After a 6.3 magnitude earthquake hit L’Aquila, Italy in April of 2009, ravaging the city and killing 308 people, local authorities took the questionable step of prosecuting researchers on a scientific committee for failing to predict the earthquake. In March of 2009, after smaller quakes had hit the region, the committee president had concluded that “just because a small series of quakes has been observed” did not mean that a large quake would necessarily occur, and that the near occurrence of one was “improbable, although not impossible.” Infamously, the one government official on the committee appeared on television and said that “The scientific community tells me there is no danger, because there is an ongoing discharge of energy. The situation looks favorable,” and some residents “quoted those statements as the reason they did not take precautionary measures, such as fleeing their homes.”

After the earthquake struck, prosecutors took these statements to mean that the committee had been downplaying the risk of a seismic occurrence, and charged the six seismologists and one government official on the committee with manslaughter, their reasoning being that the seismologists had indirectly caused the deaths of L’Aquila residents by not properly informing them about the risks of an earthquake. The seismologists have argued, with the strong support of the scientific community, that it is impossible for current science to predict future earthquakes. Today, an Italian judge with the choice between dismissing the case or proceeding with it has allowed the case to go to trial.

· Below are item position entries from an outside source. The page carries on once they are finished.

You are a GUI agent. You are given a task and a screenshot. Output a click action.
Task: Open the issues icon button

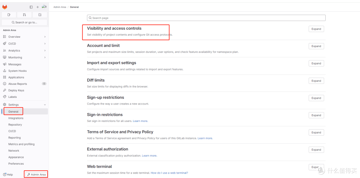9,15
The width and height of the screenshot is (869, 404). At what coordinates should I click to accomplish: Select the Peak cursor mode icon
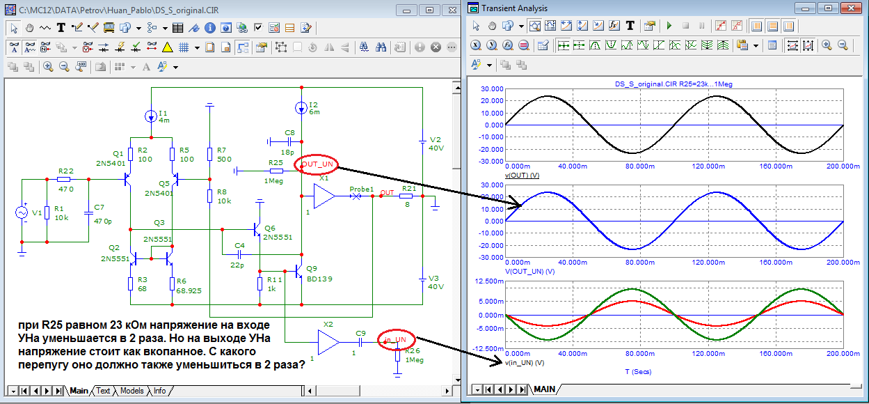pos(596,45)
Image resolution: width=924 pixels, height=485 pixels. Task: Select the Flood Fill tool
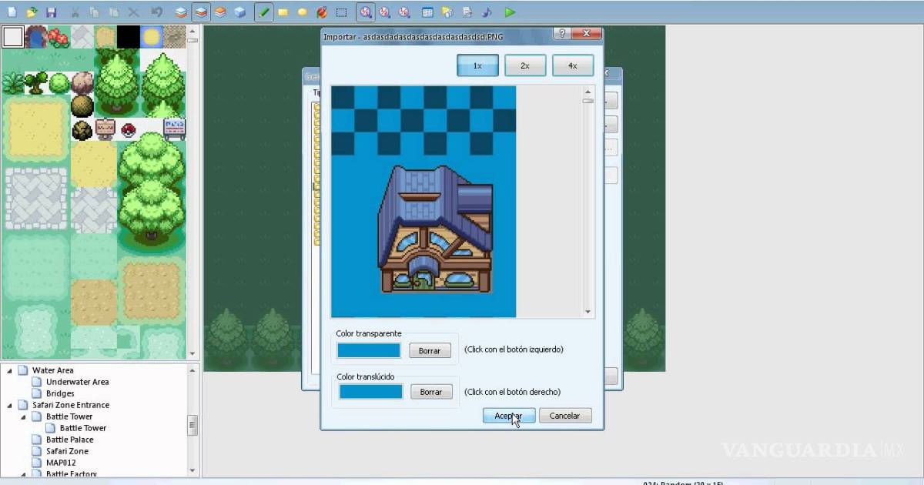(322, 12)
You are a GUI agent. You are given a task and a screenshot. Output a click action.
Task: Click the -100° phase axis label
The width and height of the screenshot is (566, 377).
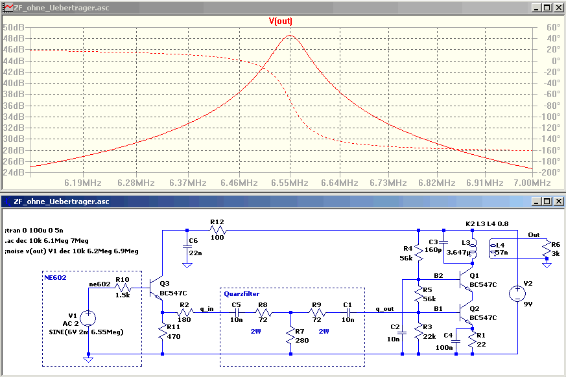(x=551, y=117)
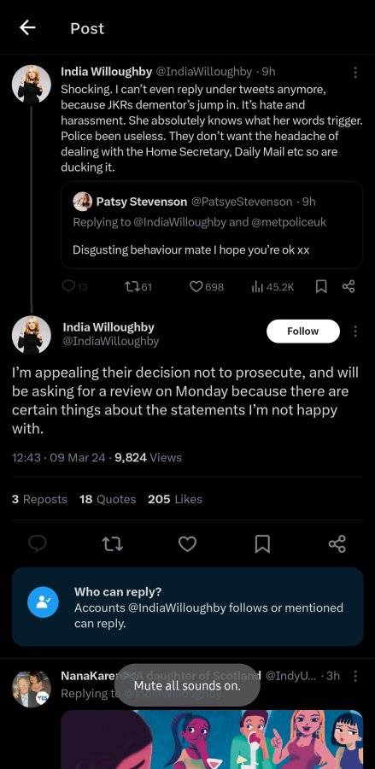
Task: Open three-dot menu beside Follow button
Action: pyautogui.click(x=355, y=332)
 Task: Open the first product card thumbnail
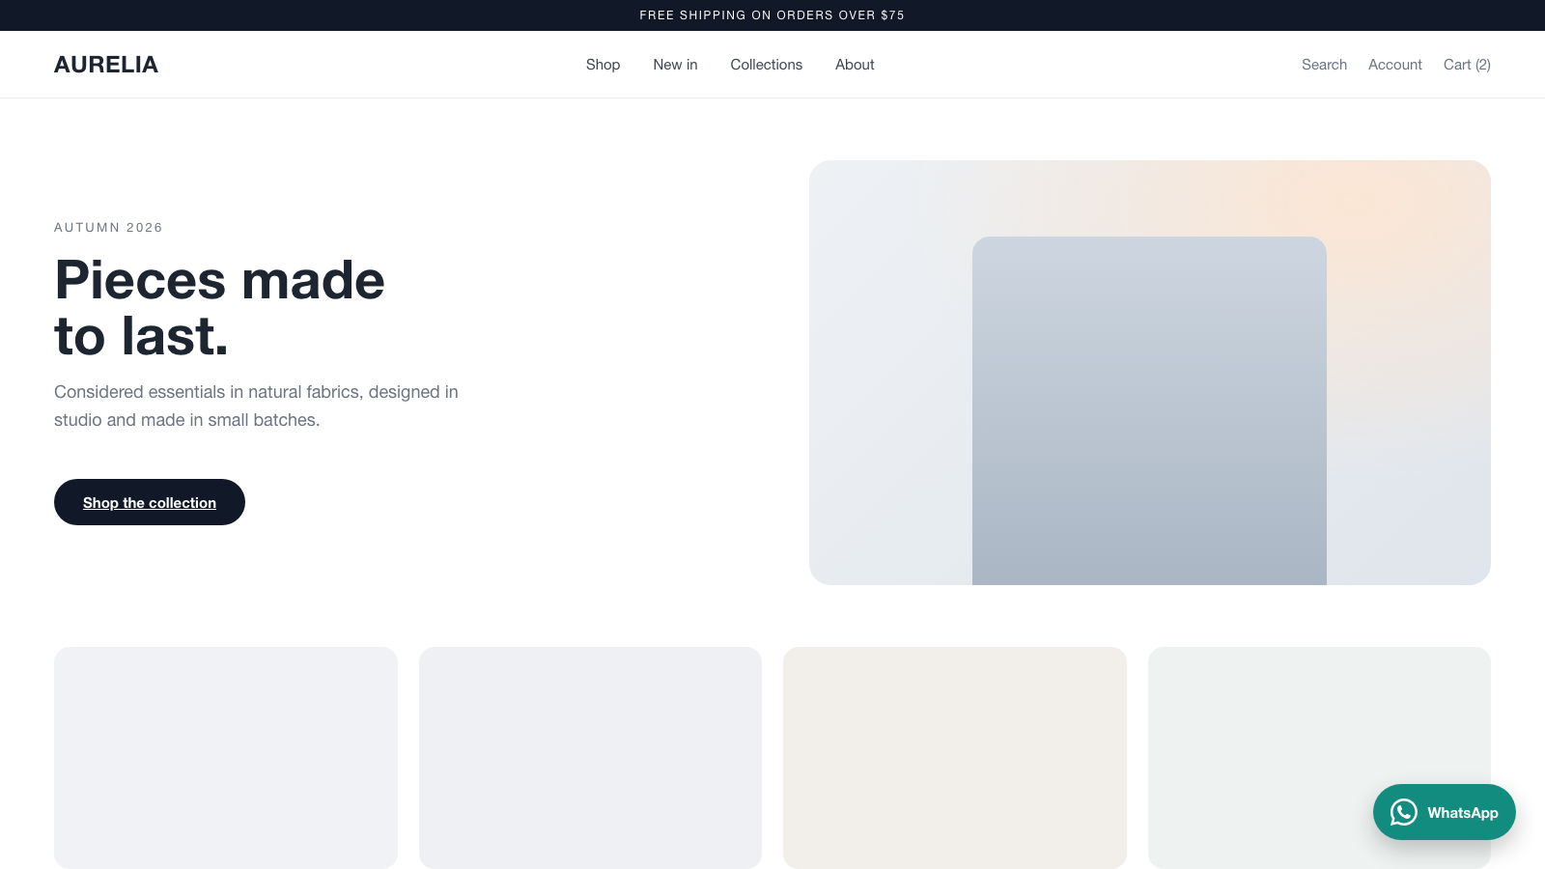pos(226,758)
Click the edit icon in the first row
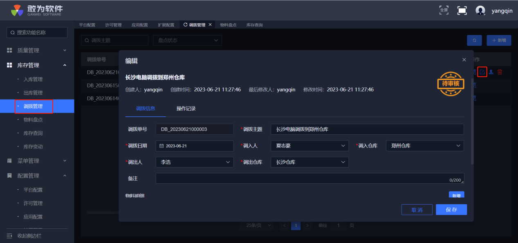The width and height of the screenshot is (518, 243). [x=482, y=72]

Hacker News reader gacba sums up why this course of events is so scary to a person with a scientific background:

As a former science major, this kind of stuff is scary…

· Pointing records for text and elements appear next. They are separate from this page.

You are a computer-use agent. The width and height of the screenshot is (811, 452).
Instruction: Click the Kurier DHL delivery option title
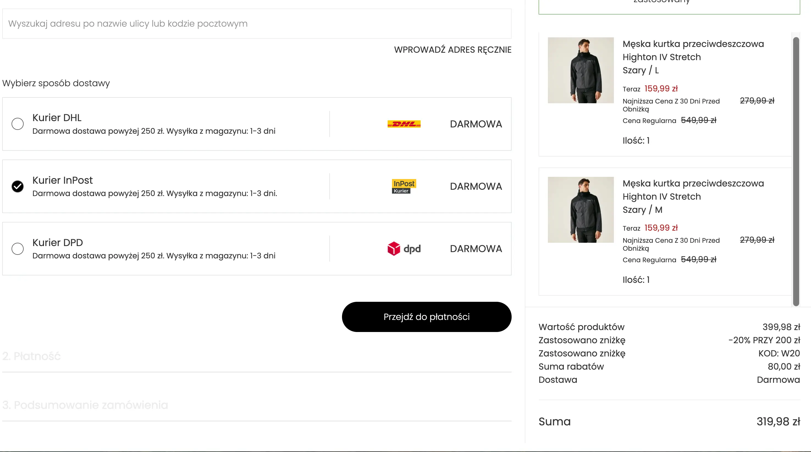click(57, 118)
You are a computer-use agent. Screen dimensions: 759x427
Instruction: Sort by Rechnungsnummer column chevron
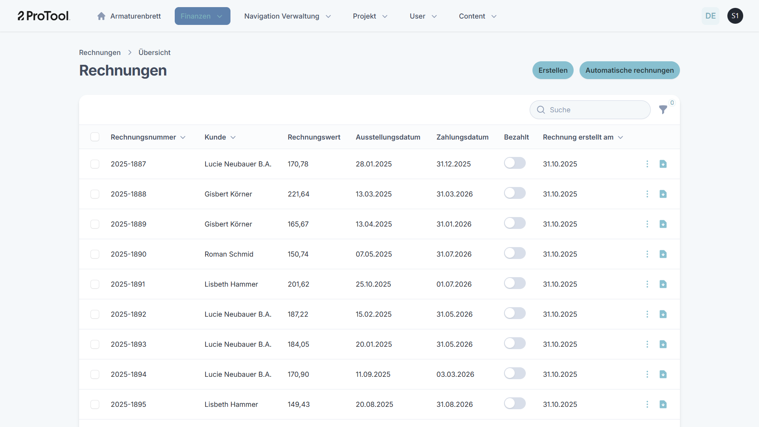pos(183,138)
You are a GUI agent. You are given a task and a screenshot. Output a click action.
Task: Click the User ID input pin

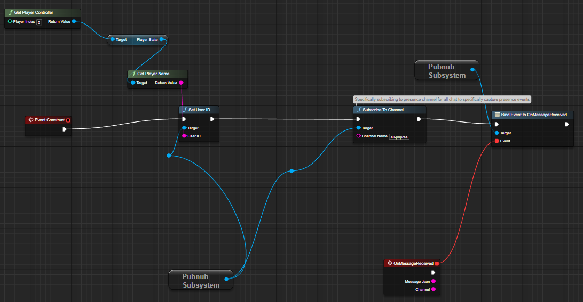point(184,136)
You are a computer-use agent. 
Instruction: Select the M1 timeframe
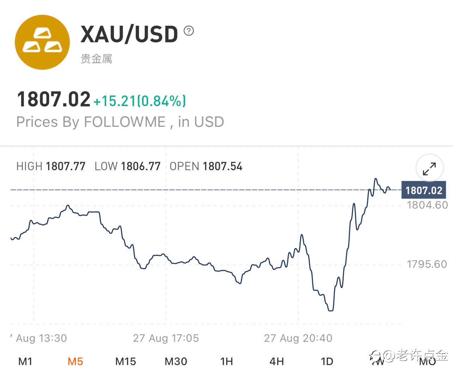(25, 361)
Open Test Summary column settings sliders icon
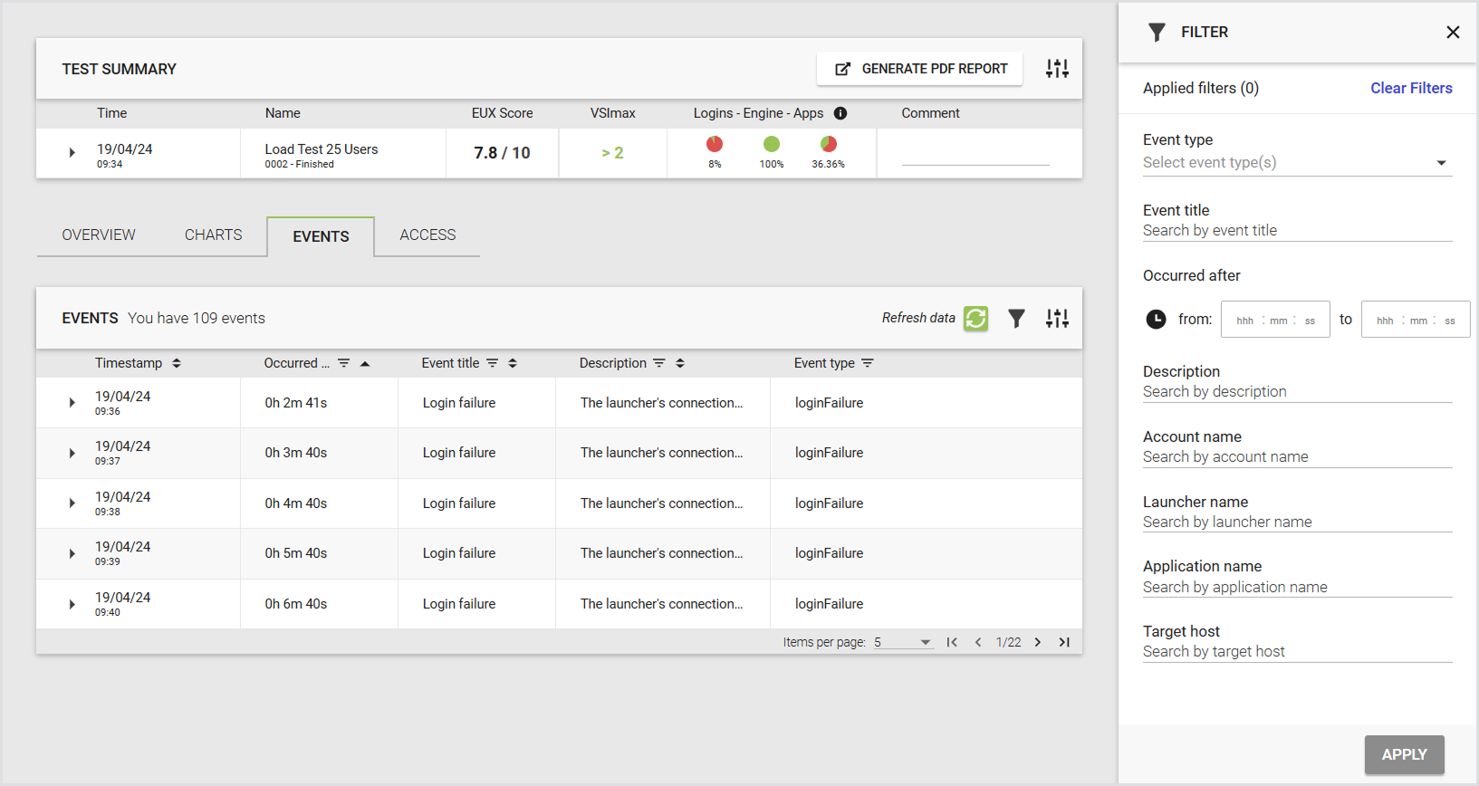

1) Scientists, with a crapton of data, interpret results to the best of their ability.

2) Scientists report results, with caveats, to Country.

3) Country reported results to Public, (possibly without caveats) in an effort to “look good”.

4) Public ignored caveats (if given), took Scientists words as absolute proof.

5) Public ignored Common Sense during what must have been a major seismic event, and instead of blaming themselves, blame the Scientists.

Oh, what a demon Science hath wrought.

The trial is scheduled to begin on September 20th of this year.